The current, old 20th century way of buying a car will vanish by 2025.
The car dealer franchise system will disappear and all makes of cars will be sold online and directly by manufacturers through manufacturer-owned stores like Apple and Tesla operate today. The manufacturers will also provide service and make new models available for display and demonstration drives.
The reason for this is the exponential acceleration of education and knowledge of the consumer, driven largely by the Internet. Perennially car dealers have ranked at or near the bottom of the Gallup “Honesty and Ethics” in Professions poll. The modern, educated consumer will no longer tolerate the treatment they must endure to buy a car. The only reason franchised car dealerships exist today is because of state franchise laws, lobbied in by car dealers and their associations, which entrench car dealerships under state laws and prevent manufacturers from selling cars directly.
Public sentiment overwhelmingly supports buying cars directly from the manufacturer through factory owned stores and it’s only a matter of time before politicians will be forced to comply with public sentiment.
Of course, I hope I’m wrong about this forecast, but wishing it won’t happen does not change the inevitable. I do believe there is some chance that car dealers can mend their ways and this is why every year I offer these Ten New Year’s Resolutions.
- Eliminate your dealer fee. This pure profit to the dealer is added to the price of the cars you advertise and the prices your salesmen quote your customers. The average dealer fee is approaching $1,000 and this is the average of how much you deliberately understate your true selling prices.
- Eliminate the fine print in your TV, newspaper, digital and all advertising which significantly increases the true price of your advertised cars. You commonly add “dealer installed accessories”. You also reduce your advertised prices by discounts most can’t qualify for, such as college graduate, active military, farmer, current owner of the same make car, etc.
- Don’t inflate the MSRP of the new cars you sell with “addendum stickers” that add overpriced accessories like nitrogen in the tires, glass-etch, and pin stripes. You than advertise discounts from “dealer list” or just “list price”, tricking the buyer into believing she’s getting a larger discount.
- Eliminate the haggle and hassle pricing game. Put the real, out-the-door price on the cars you sell. No other retailer plays the games you play with their customers.

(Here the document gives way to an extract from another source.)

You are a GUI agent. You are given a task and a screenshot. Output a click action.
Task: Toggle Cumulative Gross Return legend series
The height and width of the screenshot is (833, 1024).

- Eliminate Bait and Switch advertising. Always have the advertised cars in your inventory and, if you run out, give your customers a rain check for when you can obtain them.
- Don’t lure your customers in with inflated price offers for their used car. Making them think you desperately need their particular car when you want only to sell them a new car is simply unethical. This applies to all other forms of “get ‘em in-the-door by any means necessary’ advertising.
- Don’t over mark up the interest rates to unsuspecting, unsophisticated customers. You are well aware that most customers can obtain lower interest rates directly from their credit unions and banks.
- Don’t switch customers from a purchase to a lease for the purposes of secretly increasing the price and your profit. By focusing on the lower payments that leases offer, you trick your customer into not taking into account that she builds no equity with her lease payments.
- Stop advertising that you can finance people with bad and no credit. You make these false promises because when you “cast that advertising net of false hope”, you catch a few unsuspecting victims whose credit isn’t as bad as they thought it to be. But most of those you drag into your dealership cannot be financed. These are treated unsympathetically and without respect. They are often told that you “will get back to them” but you never do.
- Eliminate the yo-yo delivery which is also known as the “spot” and puppy dog” delivery. Americans fall in love with their automobiles and they often buy on emotion. You exploit this weakness by encouraging buyers to drive their purchased car home the same day they “fall in love” with their new car. You also trick customers into believing that they qualify for better interest rates and terms than they really do. But, after taking their car home and bragging to their friends and neighbors, you often call them to say the interest rate, monthly payment and down payment are much higher than you promised.